Q.V. Lowe

Biographical details
- Born: January 15, 1945 (age 80) Red Level, Alabama, U.S.

= Q. V. Lowe =

American baseball player and coach (born 1945)

Q. V. Lowe (born January 15, 1945) is a retired American baseball coach. From 1987 until 2014, he was the men's varsity baseball coach of Auburn Montgomery (also known as Auburn University Montgomery, or AUM) — where he established the baseball program and served for 28 consecutive seasons; he compiled a win–loss record of 1,242–689–5 (.643). He is also a former pitcher, coach and manager in minor league baseball and in 1972, at age 27, spent a season as a full-time coach with the Chicago Cubs of Major League Baseball, working under managers Leo Durocher and Whitey Lockman.

Lowe was born in Red Level, Alabama. He grew up in Ocala, Florida, attended Gulf Coast Community College and graduated from Auburn University. A right-handed pitcher (and hitter), he was listed at 6 ft 1 in tall and 185 lb during his playing career. In two seasons at Auburn, he won 23 of 26 decisions (.885). He set an Auburn Tigers record for career earned-run average (1.69) and most complete games (ten) in one season. He was selected in the 19th round of the 1967 Major League Baseball draft by the Cubs and compiled a won/lost mark of 24–25 with an ERA of 3.37 in 167 games over five minor-league seasons (1967–71), most of them at the Double-A level. During his final two seasons, he was a player-coach for the San Antonio Missions of the Texas League.

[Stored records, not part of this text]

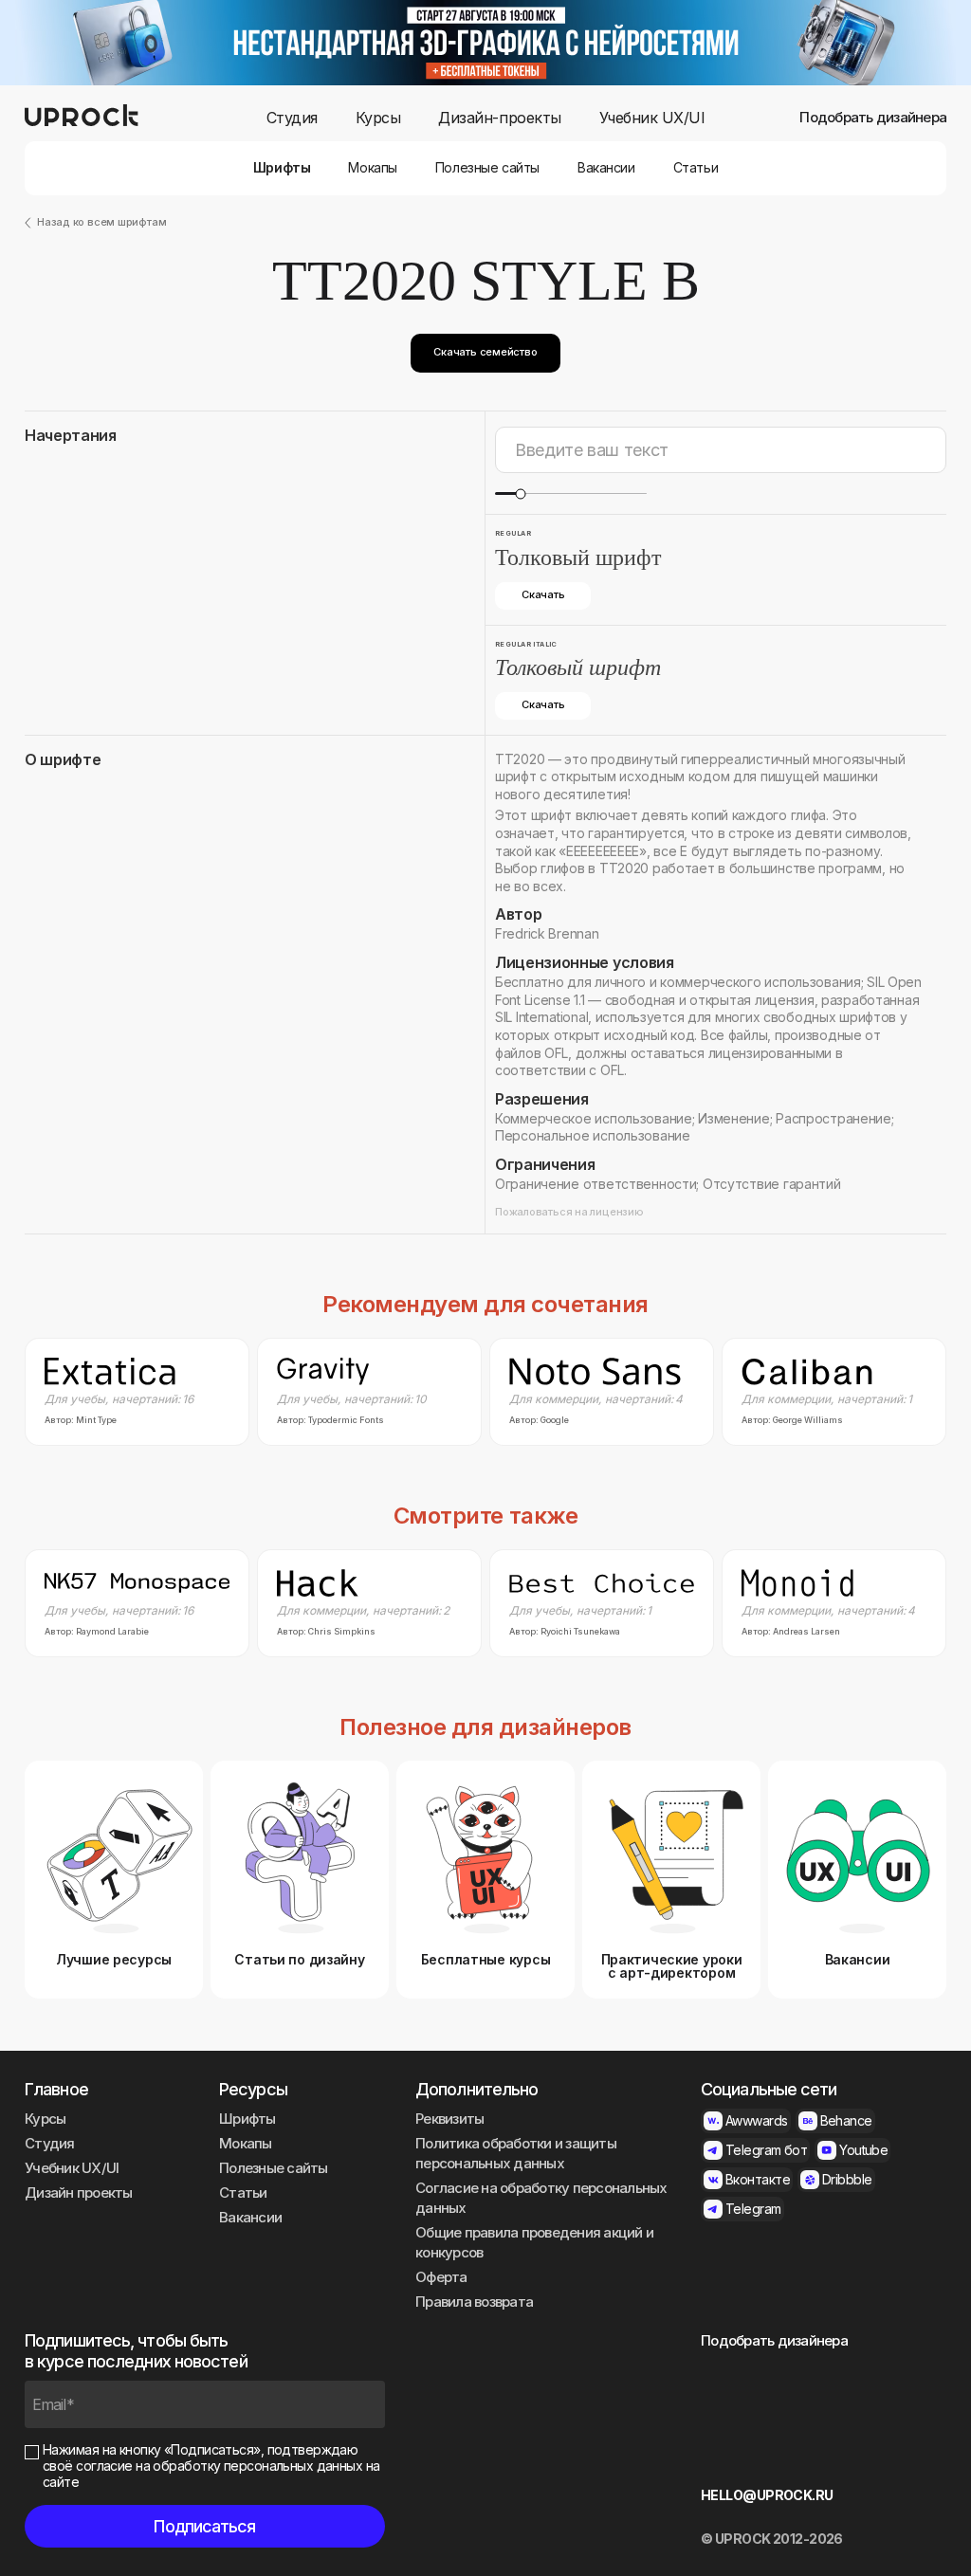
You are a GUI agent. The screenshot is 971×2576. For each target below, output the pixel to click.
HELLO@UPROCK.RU (767, 2495)
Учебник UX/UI (652, 118)
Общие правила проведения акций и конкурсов (534, 2242)
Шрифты (281, 167)
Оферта (441, 2277)
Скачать (543, 594)
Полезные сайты (487, 167)
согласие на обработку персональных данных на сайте (211, 2473)
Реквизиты (449, 2119)
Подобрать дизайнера (872, 117)
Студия (292, 118)
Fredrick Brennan (547, 933)
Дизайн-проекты (499, 118)
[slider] (520, 493)
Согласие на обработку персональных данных (541, 2198)
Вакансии (606, 167)
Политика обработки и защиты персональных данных (515, 2153)
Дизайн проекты (79, 2192)
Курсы (378, 118)
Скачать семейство (485, 351)
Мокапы (372, 167)
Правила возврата (474, 2302)
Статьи (695, 167)
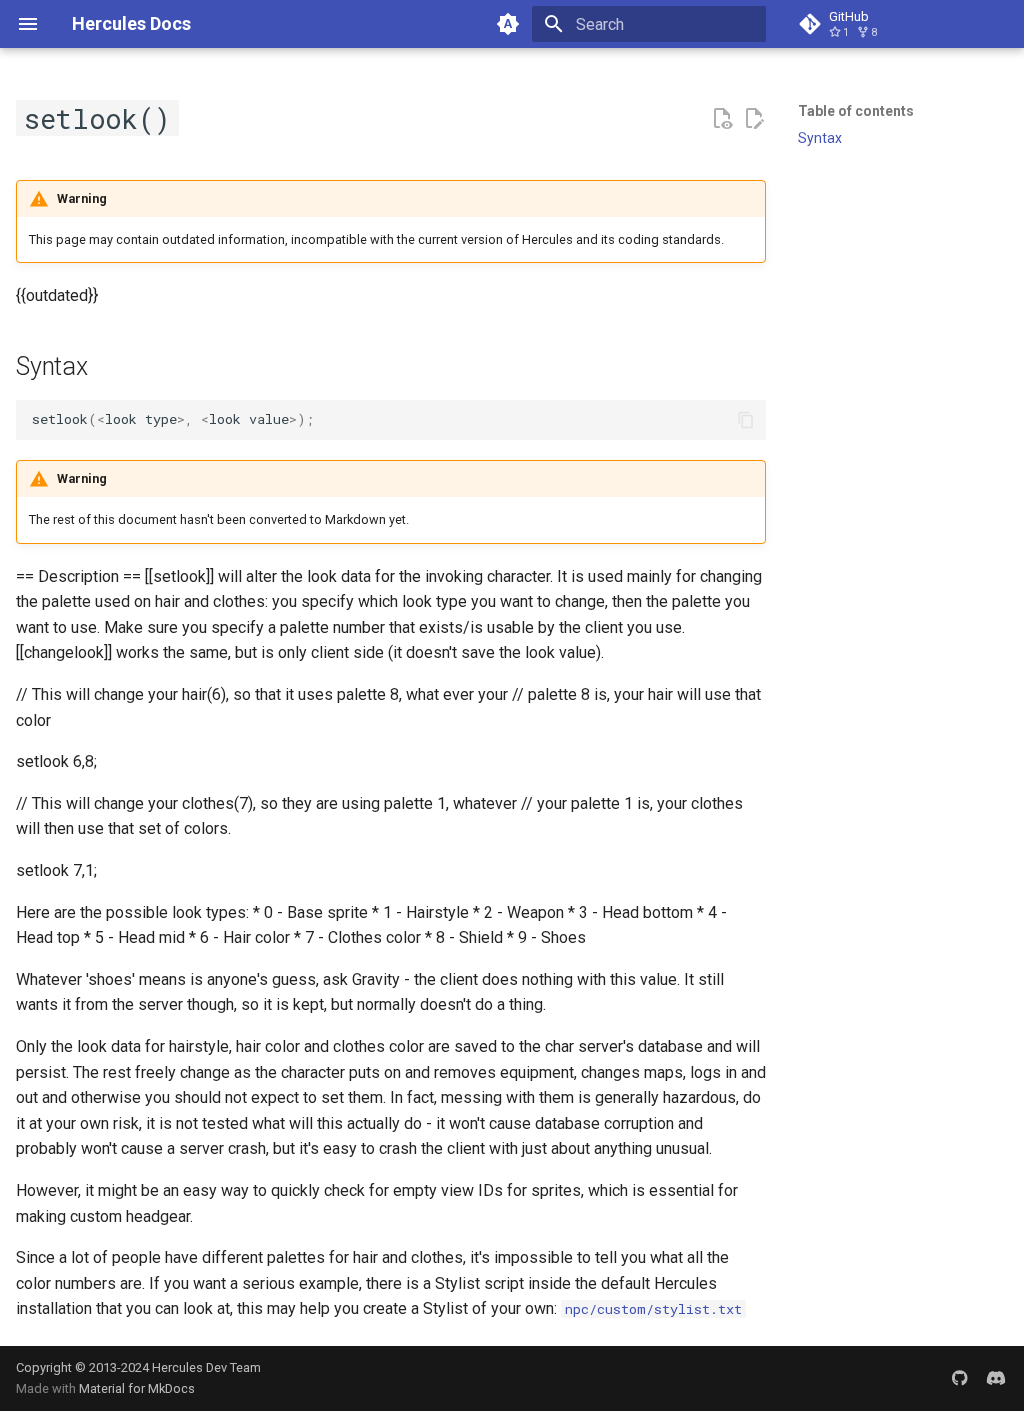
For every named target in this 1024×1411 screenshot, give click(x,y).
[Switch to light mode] (508, 24)
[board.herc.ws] (996, 1378)
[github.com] (960, 1378)
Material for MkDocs (137, 1388)
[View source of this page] (722, 119)
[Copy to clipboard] (746, 420)
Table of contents (856, 111)
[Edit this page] (754, 119)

In 1972, Lowe joined the Cubs' coaching staff, serving as bullpen coach. The midyear managerial change, in which Lockman replaced Durocher, resulted in changes on the Cubs' 1973 MLB staff. Lowe returned to the minor leagues as manager of the Rookie-level Gulf Coast Cubs (1973) and the Class A Key West Conchs (for the second half of the 1974 season). Lowe then coached in the New York Yankees' farm system, and also became baseball coach, and eventually athletic director, of Lurleen B. Wallace Community College between 1975–81. He was a full-time pitching instructor in the minor league organizations of the Yankees and Montreal Expos from 1982–85 before joining AUM and launching its baseball program. Lowe also remained in professional baseball as a pitching coach for Short Season teams in the Montreal system, and spent one season, 1992, as manager of the Jamestown Expos of the New York–Penn League.

At AUM, he led his team to the NAIA World Series three times, and coached 35 NAIA All-Americans. Career honors include membership in the Auburn Tigers Walk of Fame and the Alabama Baseball Coaches Hall of Fame.

QV, whose nickname is simply "Q", has no middle name. His first name is the two upper-case letters "QV".